## YOUR ASSIGNMENT:
Restate all of the entries verbatim.

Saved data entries
-=-=-=-=-

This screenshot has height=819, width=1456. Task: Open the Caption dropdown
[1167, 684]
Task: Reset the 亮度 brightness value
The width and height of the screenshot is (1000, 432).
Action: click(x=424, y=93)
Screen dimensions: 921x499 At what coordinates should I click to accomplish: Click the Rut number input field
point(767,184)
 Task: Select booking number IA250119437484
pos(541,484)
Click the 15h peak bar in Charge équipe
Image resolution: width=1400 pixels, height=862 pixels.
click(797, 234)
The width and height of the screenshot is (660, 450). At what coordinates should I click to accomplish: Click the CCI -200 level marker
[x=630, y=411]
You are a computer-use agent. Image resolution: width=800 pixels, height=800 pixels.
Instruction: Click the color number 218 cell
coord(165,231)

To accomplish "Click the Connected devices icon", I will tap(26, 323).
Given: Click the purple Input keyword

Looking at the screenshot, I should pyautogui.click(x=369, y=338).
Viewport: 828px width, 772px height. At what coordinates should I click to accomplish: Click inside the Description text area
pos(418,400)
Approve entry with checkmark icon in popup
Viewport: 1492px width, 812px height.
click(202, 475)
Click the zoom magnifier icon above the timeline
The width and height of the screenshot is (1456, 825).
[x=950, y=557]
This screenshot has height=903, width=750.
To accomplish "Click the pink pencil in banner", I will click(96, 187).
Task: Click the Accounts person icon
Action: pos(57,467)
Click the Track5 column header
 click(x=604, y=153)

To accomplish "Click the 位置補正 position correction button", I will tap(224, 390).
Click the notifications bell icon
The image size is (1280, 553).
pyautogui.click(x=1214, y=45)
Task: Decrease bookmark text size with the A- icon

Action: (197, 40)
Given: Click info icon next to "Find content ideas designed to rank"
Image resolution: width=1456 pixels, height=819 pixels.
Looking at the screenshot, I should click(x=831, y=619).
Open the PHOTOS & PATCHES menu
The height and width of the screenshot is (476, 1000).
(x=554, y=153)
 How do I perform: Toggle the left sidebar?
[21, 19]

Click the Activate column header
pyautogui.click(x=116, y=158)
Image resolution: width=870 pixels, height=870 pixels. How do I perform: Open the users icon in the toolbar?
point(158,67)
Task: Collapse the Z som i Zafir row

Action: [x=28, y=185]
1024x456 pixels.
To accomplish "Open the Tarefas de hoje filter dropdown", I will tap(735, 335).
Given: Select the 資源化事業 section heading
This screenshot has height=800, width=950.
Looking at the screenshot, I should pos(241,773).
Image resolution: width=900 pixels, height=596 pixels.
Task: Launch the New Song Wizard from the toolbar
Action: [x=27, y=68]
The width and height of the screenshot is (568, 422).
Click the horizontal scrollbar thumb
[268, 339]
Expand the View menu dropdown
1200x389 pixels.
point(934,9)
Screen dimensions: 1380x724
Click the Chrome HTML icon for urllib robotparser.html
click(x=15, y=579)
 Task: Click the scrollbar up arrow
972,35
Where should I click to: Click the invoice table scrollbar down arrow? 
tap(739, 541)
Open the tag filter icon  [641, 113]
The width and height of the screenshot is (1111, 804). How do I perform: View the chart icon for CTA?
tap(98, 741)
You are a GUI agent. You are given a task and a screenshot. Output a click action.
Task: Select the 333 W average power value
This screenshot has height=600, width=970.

-=-=-=-=-

## WRITTEN REPLY:
This screenshot has height=819, width=1456. Task: Open the Caption dropdown
[1167, 684]
Task: Reset the 亮度 brightness value
The width and height of the screenshot is (1000, 432).
Action: click(x=424, y=93)
Screen dimensions: 921x499 At what coordinates should I click to accomplish: Click the Rut number input field
point(767,184)
 Task: Select booking number IA250119437484
pos(541,484)
Click the 15h peak bar in Charge équipe
Image resolution: width=1400 pixels, height=862 pixels.
click(797, 234)
The width and height of the screenshot is (660, 450). At what coordinates should I click to accomplish: Click the CCI -200 level marker
[x=630, y=411]
You are a computer-use agent. Image resolution: width=800 pixels, height=800 pixels.
Instruction: Click the color number 218 cell
coord(165,231)

To accomplish "Click the Connected devices icon", I will tap(26, 323).
Given: Click the purple Input keyword

Looking at the screenshot, I should pyautogui.click(x=369, y=338).
Viewport: 828px width, 772px height. At what coordinates should I click to accomplish: Click inside the Description text area
pos(418,400)
Approve entry with checkmark icon in popup
Viewport: 1492px width, 812px height.
click(202, 475)
Click the zoom magnifier icon above the timeline
The width and height of the screenshot is (1456, 825).
[x=950, y=557]
This screenshot has height=903, width=750.
To accomplish "Click the pink pencil in banner", I will click(96, 187).
Task: Click the Accounts person icon
Action: pos(57,467)
Click the Track5 column header
 click(x=604, y=153)

To accomplish "Click the 位置補正 position correction button", I will tap(224, 390).
Click the notifications bell icon
The image size is (1280, 553).
pyautogui.click(x=1214, y=45)
Task: Decrease bookmark text size with the A- icon

Action: (197, 40)
Given: Click info icon next to "Find content ideas designed to rank"
Image resolution: width=1456 pixels, height=819 pixels.
Looking at the screenshot, I should click(x=831, y=619).
Open the PHOTOS & PATCHES menu
The height and width of the screenshot is (476, 1000).
(x=554, y=153)
 How do I perform: Toggle the left sidebar?
[21, 19]

Click the Activate column header
pyautogui.click(x=116, y=158)
Image resolution: width=870 pixels, height=870 pixels. How do I perform: Open the users icon in the toolbar?
point(158,67)
Task: Collapse the Z som i Zafir row

Action: [x=28, y=185]
1024x456 pixels.
To accomplish "Open the Tarefas de hoje filter dropdown", I will tap(735, 335).
Given: Select the 資源化事業 section heading
This screenshot has height=800, width=950.
Looking at the screenshot, I should pos(241,773).
Image resolution: width=900 pixels, height=596 pixels.
Task: Launch the New Song Wizard from the toolbar
Action: [x=27, y=68]
The width and height of the screenshot is (568, 422).
Click the horizontal scrollbar thumb
[268, 339]
Expand the View menu dropdown
1200x389 pixels.
point(934,9)
Screen dimensions: 1380x724
Click the Chrome HTML icon for urllib robotparser.html
click(x=15, y=579)
 Task: Click the scrollbar up arrow
972,35
Where should I click to: Click the invoice table scrollbar down arrow? 
tap(739, 541)
Open the tag filter icon  [641, 113]
The width and height of the screenshot is (1111, 804). How do I perform: View the chart icon for CTA?
tap(98, 741)
You are a GUI agent. You are given a task and a screenshot. Output a click action.
Task: Select the 333 W average power value
This screenshot has height=600, width=970.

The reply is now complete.